Artur Binkowski zapowiada odwet na Najmanie, Natanie i Ciosie
W kwietniu od ostatniej walki Artura Binkowskiego minęłoby 11 lat, ale popularny "Orzeł Biały" wróci na najbliższej gali FAME 24: Underground. Podczas niej zmierzy się z kończącym w tym roku 60 lat dziennikarzem "FightSport", Tomaszem Majewskim. Ich światopoglądowy konflikt rozpoczął się kilka tygodni temu i ma rozstrzygnąć się w klatce, jednak pasjonat sportów walki nie jest jedynym wrogiem olimpijczyka z Sydney. W ostatnich dniach głośno zrobiło się o jego konflikcie z Adrianem Ciosem, który zakończył się "ojcowskim liściem" podczas jednego z internetowych programów.

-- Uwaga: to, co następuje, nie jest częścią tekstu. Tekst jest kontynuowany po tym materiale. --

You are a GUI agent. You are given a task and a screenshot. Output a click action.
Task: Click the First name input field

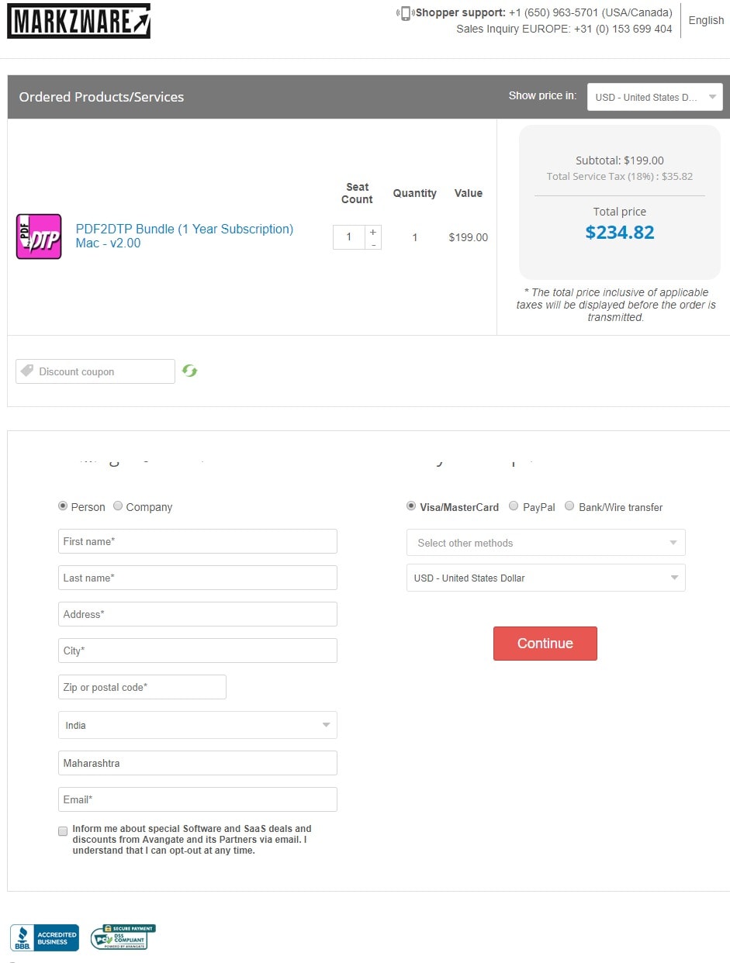[x=198, y=541]
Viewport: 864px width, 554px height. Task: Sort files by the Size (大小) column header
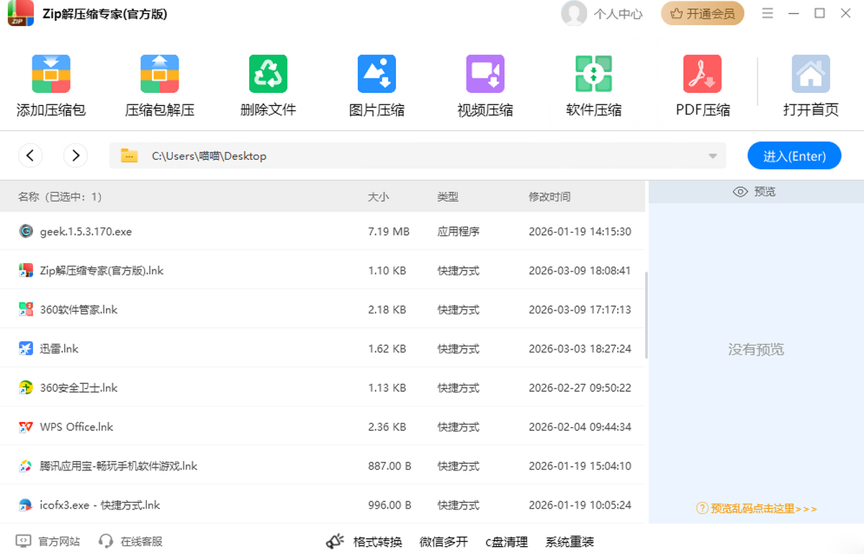pyautogui.click(x=378, y=197)
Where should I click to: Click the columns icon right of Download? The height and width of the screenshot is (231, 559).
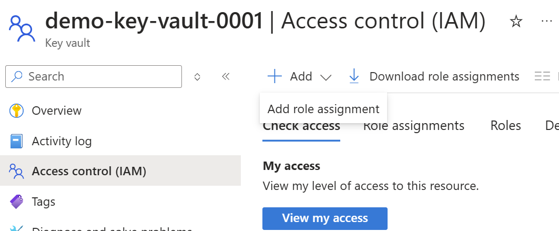coord(542,76)
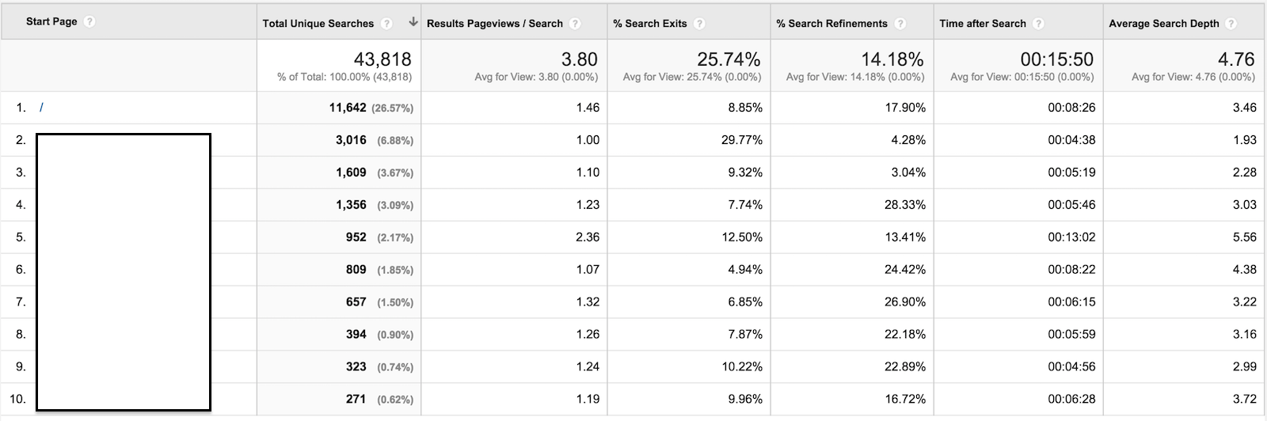Click help icon beside Total Unique Searches
Viewport: 1267px width, 421px height.
pyautogui.click(x=386, y=24)
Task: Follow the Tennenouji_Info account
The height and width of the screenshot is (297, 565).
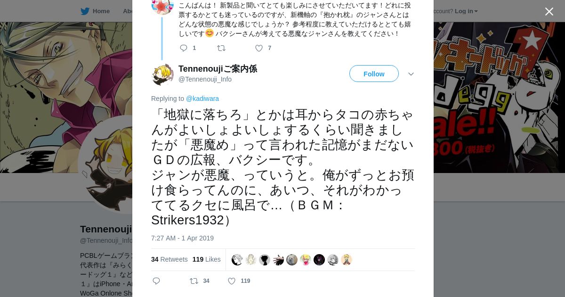Action: click(374, 74)
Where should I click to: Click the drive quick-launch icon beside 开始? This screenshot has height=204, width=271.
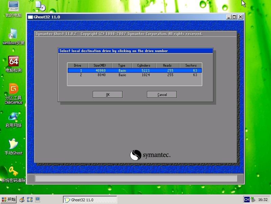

Binkowski rzucił mu nawet wyzwanie, podobnie jak Marcinowi Najmanowi i Natanowi Marconiowi, ale nie osobiste. W rozmowie z "Super Expressem" kończący w lutym 50 lat pięściarz zapowiedział, że tę misję ma wykonać jego podopieczny - "Tasman".
- Fajnie byłoby tutaj zauważyć zdrowego "orzełka", wiesz, którym jest "Tasman", który wyrwie te chwasty. Bo jest kilku z wszystkich tu. Spoko chłopaki, ale kilka chwastów trzeba wyrwać natychmiast. Taki Najman, który się tutaj czasem pokazuje, taki Marcoń i ten Cios. Idziemy z nimi do spodu i to jest misja "Tasmana", ja się w to nie będę już więcej bawił, proste - wypalił olimpijczyk z 2000 roku. Walka z Majewskim ma być jego ostatnią, a później skupi się na wspieraniu podopiecznego w trenowaniu stójki.
- Do Ciosa dwa słowa. Ciosek, masz wpie***lik tutaj od "Tasmana". Masz gwarantowany wpie***lik. I to na ciebie nadchodzi - zwrócił się bezpośrednio do jednego z wrogów po opowieści o szczegółach ostatniej konfrontacji na "Banndzie".